Head to Head ~ Kanonkop Versus Beyerskloof Pinotage…

My recent tasting and lunch with Beyers Truter raised a lot of questions around Pinotage – it’s styles, it’s ageability and it’s future. Who better to explore these questions with than Mr Pinotage himself, Beyers Truter. So after our lunch, I assured him I’d explore these questions in more depth when I had access to my cellar in Pretoria where many of his vinous gems lurk. Here’s my assessment…


Kanonkop 1997 Vs Beyerskloof 1998:


Kanonkop Pinotage 1997 Magnum, Stellenbosch, 13 Abv.

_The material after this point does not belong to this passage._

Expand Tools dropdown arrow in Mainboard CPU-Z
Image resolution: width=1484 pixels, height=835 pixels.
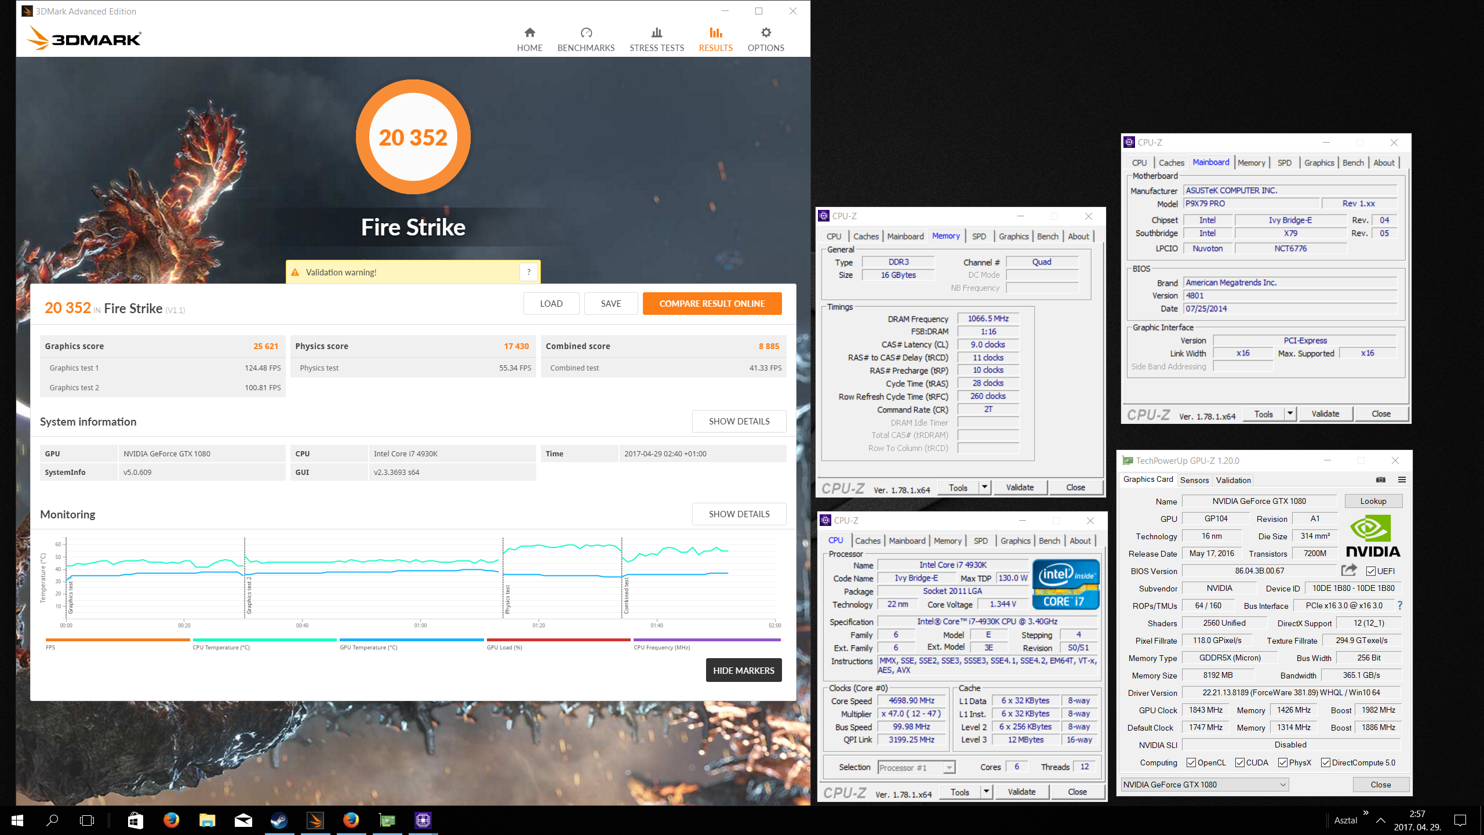[1290, 413]
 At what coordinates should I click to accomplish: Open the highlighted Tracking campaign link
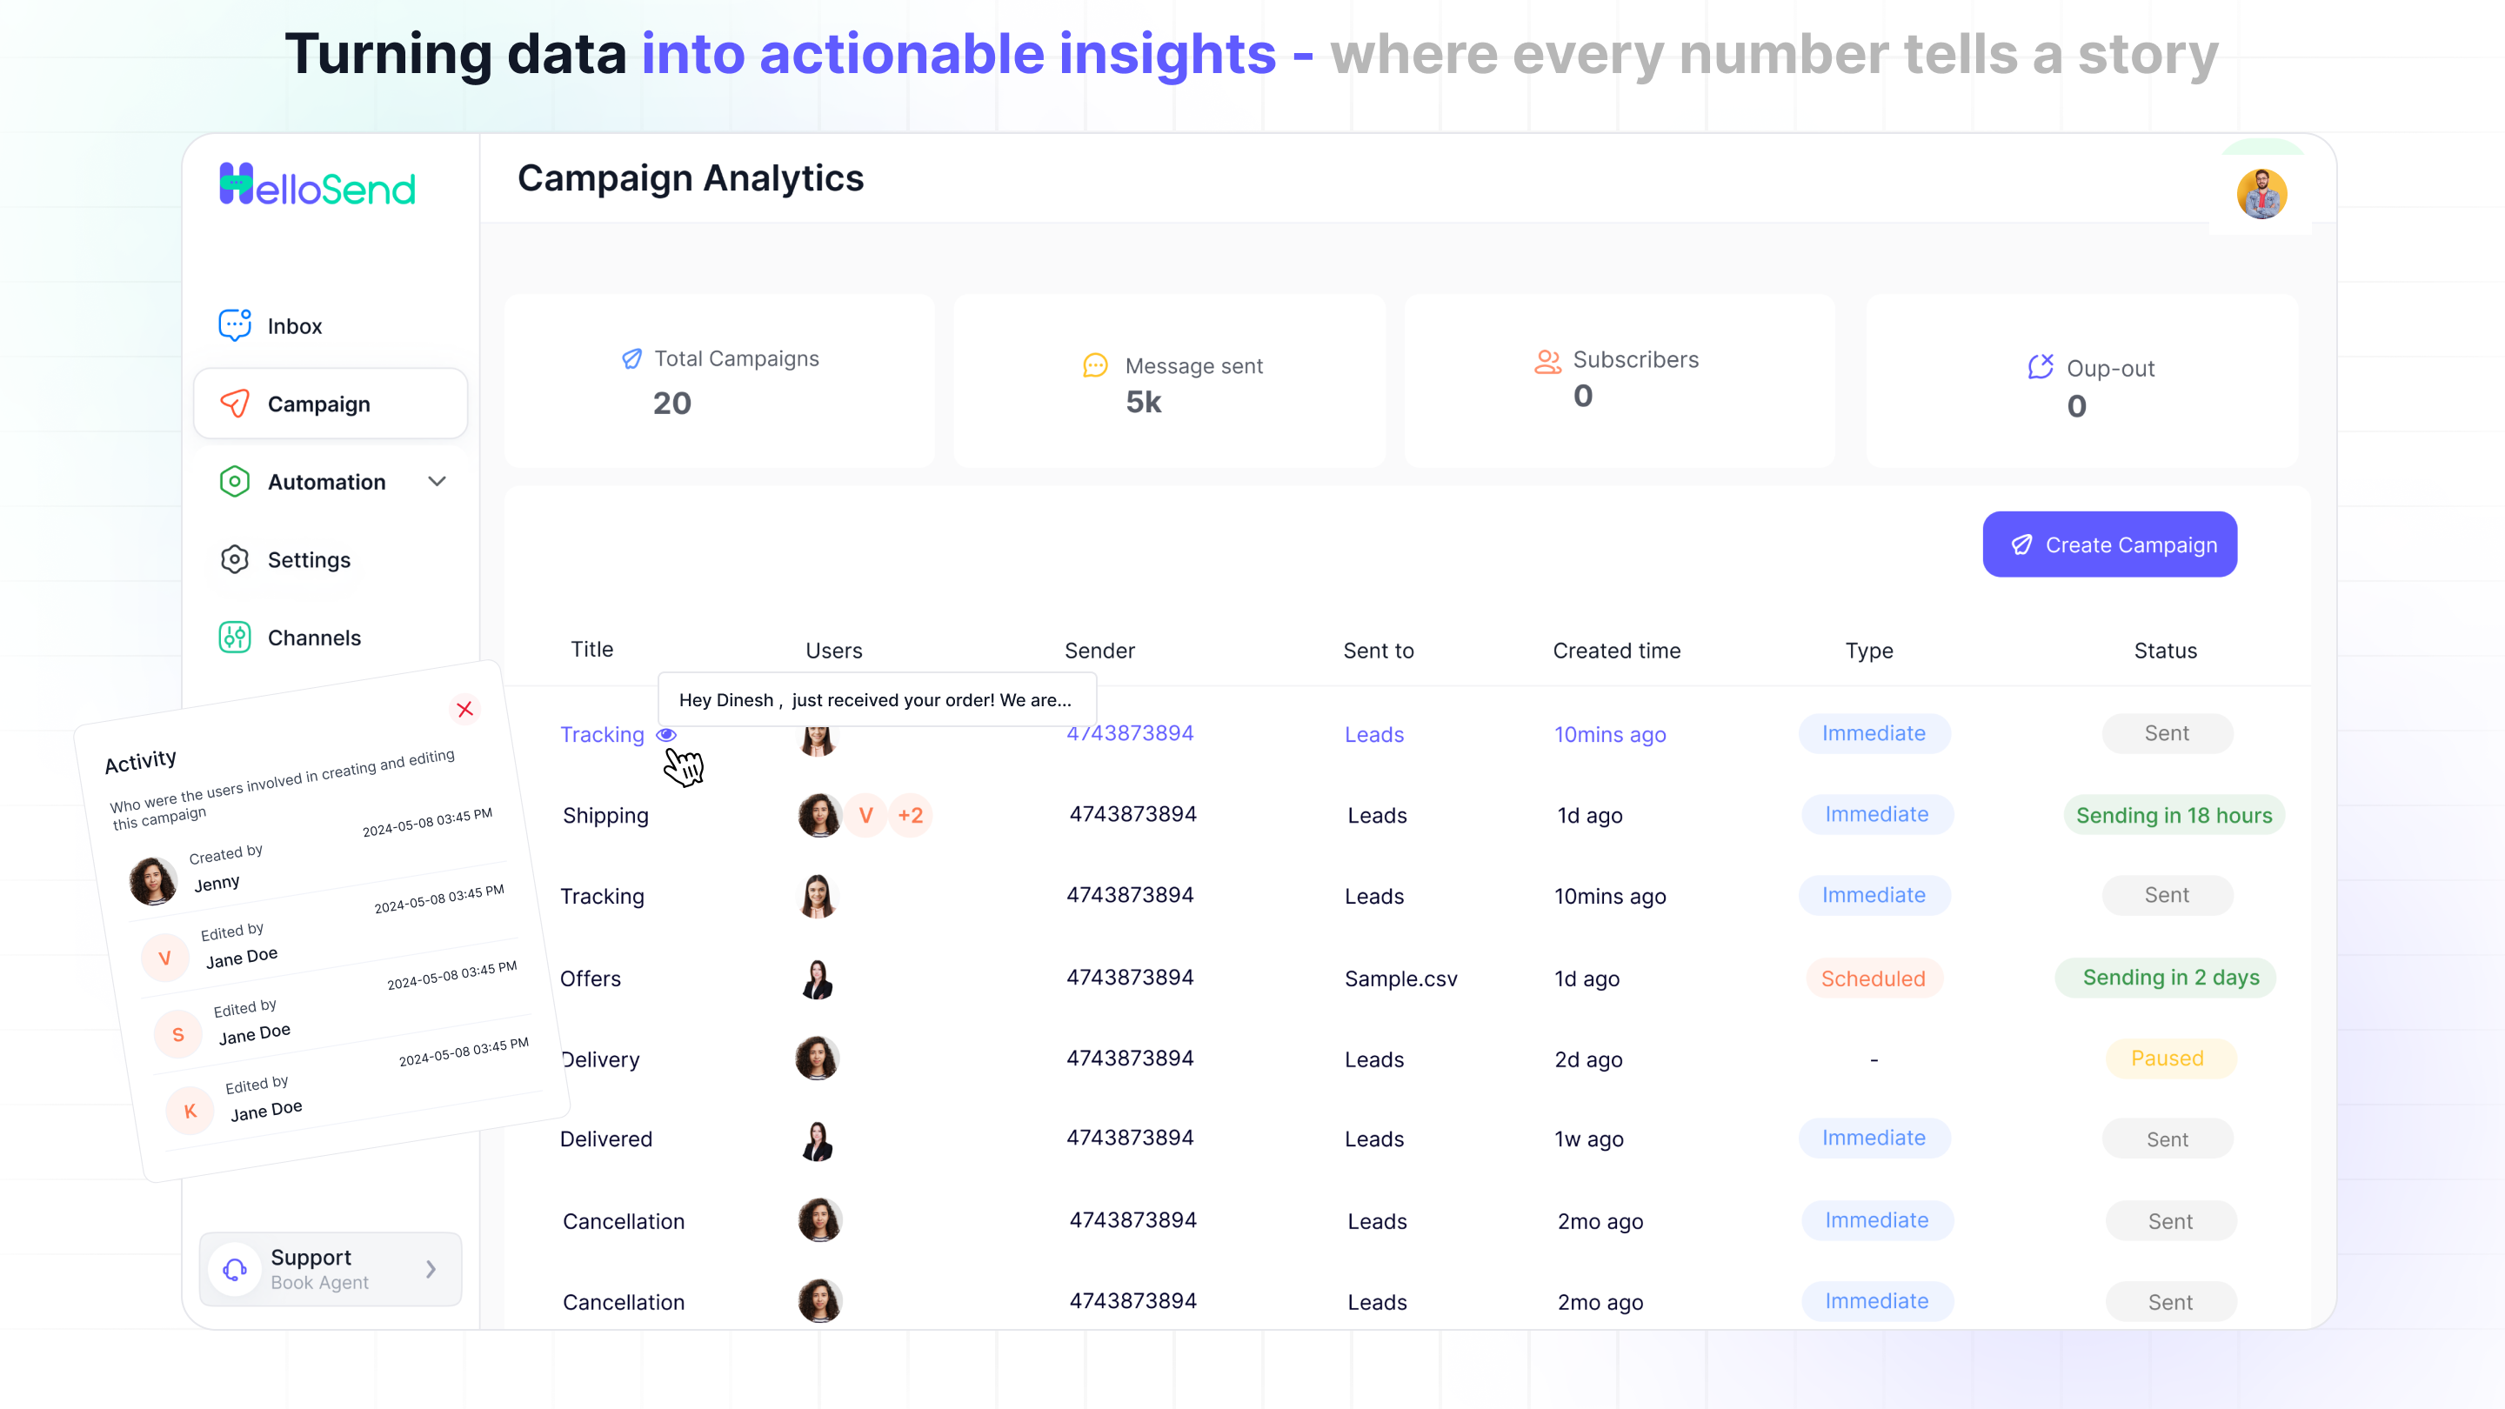point(601,734)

Perfect cork, this Magnum started off a touch muted as would be expected. But 30-45 minutes of breathing reavealed a dense, powerful wine. From a very late, long hanging vintage, the nose is full of sweet bramble berry fruits, cedar spice, raisined red berries, strawberry confit and cherry pastille sweets. Hardly any tertiary notes at 20 years of age suggest this wine is still a baby. The palate is fleshy and opulent, showing sweet tannins, raisoned cranberries, red orchard fruits, strawberry jam, red apples and black plum. The texture is dense and broad, carrying much more concentration and weight of fruit than you’d expect on a 13 Abv wine. The finish is sappy and spicy, sweetly fruited and complex with a long, youthful finish. Give this another 10+ years I reckon. 

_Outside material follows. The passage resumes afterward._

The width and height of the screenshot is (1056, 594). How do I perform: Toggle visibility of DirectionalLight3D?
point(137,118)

(Wine Safari Score: 92+/100 Greg Sherwood MW)



Beyerskloof Pinotage 1998, Stellenbosch, 13 Abv. 

Interesting style departure between these two wines, with the Beyerskloof coming across in a much crunchier, red fruited expression as if it was trying to advertise its Cinsaut parentage. The nose is bright and spicy, with cedary, sappy, stalky complexity marrying well with red plum, bramble berries, redcurrant and cranberry tartness. Whether from vintage variation or fruit source, there is much more herbal tension, crushed leaves and spicy sappy red berry fruit. The tannins are soft, precise and very sweet, with the mid palate developing a ‘strawberry jam on white toast’ opulence. Due to its crunchier, fresher style, the granitic minerality is much more pronounced than on the Kanonkop, making this feel more like a food wine than the Kanonkop. No rush to drink this up as I’d like to see more tertiary Pinot Noir’ish, foresty complexity in another 8 to 10 years. An intriguing expression. 

(Wine Safari Score: 92/100 Greg Sherwood MW) 


So after much tasting and retasting, I put the question to my guests… which did they consider the better wine? A tough question considering the Beyerskloof probably cost less than a third of the price of a bottle of Kanonkop at the time and was also probably made to be drunk younger (the label says drink within 8 years).

So the verdict is the same score with Kanonkop getting an extra + based on its assured age ability, its youthfulness, its density and its track record. But the real winner has to be Beyerskloof for is freshness, purity, mineral depth, and great value.